* Extract to read *
[Start of Attachment]

Can't Wait to Be Home...

Wednesday, November 12, 2008

Day 103: Comfort Zone

As a Family Physician, encountering clinical cases that are out of my comfort zone is not uncommon. The nature of my specialty allows me to provide initial evaluation and management of most patient care complaints from patients of all walks of life. At the same time, we as "gatekeepers" to the subspecialty world trust our specialist colleagues to provide a higher level of care when we have surpassed the boundaries of our clinical "comfort zones".

As a family physician practicing on the island of Guam, I have already encountered numerous patients that have forced me to practice out my comfort zone. Cases have included patients with ST-elevation MIs (bad heart attacks) without access to coronary care facilities or cath labs, post-coronary bypass grafts placed in my 15-minute clinic slot, bipolar disorder, and chronic pain from metastatic nasopharyngeal cancer.

As a military-trained family physician in Afghanistan, I have now crossed way out of my comfort zone as a significant portion of my clinical responsibilities includes prehospital and tactical field trauma evaluation and management. It's one thing to go through the trauma training courses, but it's another thing to encounter it for the first time....without my specialty safety net!


Several days ago I was called to our little ER on base to evaluate an ANA soldier who was injured by an IED blast. He had significant head trauma and had a Glasgow Coma Scale of 9 (not good). I must admit I was very nervous, not only because I was your average family physician, but because I was the ONLY physician. Also, by Afghan standards, American doctors know all and can heal all.

[End of Attachment]

* Requirement 1 *
Answer these questions from the comfort zone blog post.
(a) What Glasgow Coma Scale score did the injured soldier have?
(b) On which island did the writer practice as a family physician?
(c) What term does the writer put in quotation marks to describe family physicians' role toward the subspecialty world?
* Requirement 2 *
Using the comfort zone blog post, decide whether each statement agrees with it, and quote the words that settle it.
(a) Other physicians were on base to help with the injured soldier.
(b) The soldier was hurt by an IED blast.
(c) On Guam, the writer had access to cath labs for patients with ST-elevation MIs.
* Requirement 3 *
Pick up the comfort zone blog post after its last sentence and write what comes next.
The entries after this point come from a separate source unrelated to the comfort zone blog post.

* Records *

[Start of Attachment]

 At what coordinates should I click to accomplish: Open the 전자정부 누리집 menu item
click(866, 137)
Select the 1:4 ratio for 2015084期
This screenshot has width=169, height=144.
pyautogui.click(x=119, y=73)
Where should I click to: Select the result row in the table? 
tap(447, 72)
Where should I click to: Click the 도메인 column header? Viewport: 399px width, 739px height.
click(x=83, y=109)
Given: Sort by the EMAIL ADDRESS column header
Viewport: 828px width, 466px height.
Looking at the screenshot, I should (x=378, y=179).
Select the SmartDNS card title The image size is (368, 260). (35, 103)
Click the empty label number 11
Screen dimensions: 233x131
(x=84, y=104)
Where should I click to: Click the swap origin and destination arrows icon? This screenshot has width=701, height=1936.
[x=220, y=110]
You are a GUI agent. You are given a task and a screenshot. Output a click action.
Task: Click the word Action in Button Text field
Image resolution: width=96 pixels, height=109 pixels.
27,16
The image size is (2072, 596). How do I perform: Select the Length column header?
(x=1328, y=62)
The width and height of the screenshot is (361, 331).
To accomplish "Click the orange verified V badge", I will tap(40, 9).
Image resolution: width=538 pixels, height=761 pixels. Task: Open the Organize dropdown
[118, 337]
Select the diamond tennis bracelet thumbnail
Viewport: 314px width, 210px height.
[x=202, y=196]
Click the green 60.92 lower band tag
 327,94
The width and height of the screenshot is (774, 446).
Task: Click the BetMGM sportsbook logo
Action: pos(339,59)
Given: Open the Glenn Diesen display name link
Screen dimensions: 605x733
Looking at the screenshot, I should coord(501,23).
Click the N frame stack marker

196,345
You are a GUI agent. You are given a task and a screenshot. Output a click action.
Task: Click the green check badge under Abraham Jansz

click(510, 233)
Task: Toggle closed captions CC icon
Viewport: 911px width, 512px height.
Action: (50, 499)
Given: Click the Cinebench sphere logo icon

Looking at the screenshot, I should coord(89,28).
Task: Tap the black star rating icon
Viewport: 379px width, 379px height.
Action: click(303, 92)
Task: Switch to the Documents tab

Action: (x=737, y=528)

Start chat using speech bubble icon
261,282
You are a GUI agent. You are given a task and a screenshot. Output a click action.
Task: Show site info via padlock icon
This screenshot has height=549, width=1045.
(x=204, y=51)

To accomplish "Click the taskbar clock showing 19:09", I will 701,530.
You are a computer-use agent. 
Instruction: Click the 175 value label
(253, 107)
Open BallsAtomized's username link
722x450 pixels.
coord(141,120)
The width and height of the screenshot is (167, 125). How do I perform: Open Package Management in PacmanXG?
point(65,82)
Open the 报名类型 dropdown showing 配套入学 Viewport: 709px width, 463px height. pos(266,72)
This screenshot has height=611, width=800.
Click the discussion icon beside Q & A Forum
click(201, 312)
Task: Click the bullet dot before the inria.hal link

[End of Attachment]

* Answer space 1 *
(a) 9
(b) Guam
(c) "gatekeepers"

* Answer space 2 *
(a) No: "I was the ONLY physician."
(b) Yes: "injured by an IED blast"
(c) No: "without access to coronary care facilities or cath labs"

* Answer space 3 *
I proceeded to the clinic with a medic and we did as we were trained. The Afghan medics did the best they knew how with the limited supplies they had. As a mentor, I tried to use the case as a teaching tool for the Afghan medical staff rather than simply taking over the scene. Starting with the primary survey, going through the ABCDEs, reassessing ventilatory techniques, and conducting a secondary survey, we methodically treated the patient. Once again, I have never led out in a code let alone a real-life trauma scenario...several episodes of ER came to mind, and as much as it would have been cool to ask for a "trauma panel, C-spine, abdomen, and pelvis", that was just not going to happen in my podunk Afghan clinic.

To make a long story short, we did what we could for the patient and successfully packaged him up for transfer to the nearest trauma center. Reflecting back on the whole thing, it was only by the grace of God that I was able to maneuver my way through that clinical scenario. I'm sure He will guide me through many more.

"Hear my cry, O God; attend to my prayer. From the end of the earth I will cry to You, when my heart is overwhelmed; lead me to the rock that is higher than I." Psalms 61:1,2

2 comments:

Gemma said...

Hallelujah that we have a "Rock that is higher than I"!! Sounds like you did some strong work sailor. Probably would make an awesome episode on "ER". ;D

Justin said...

Good work Mike. It sounds like all those call nights at Camp Pendleton paid off. Take care and be safe.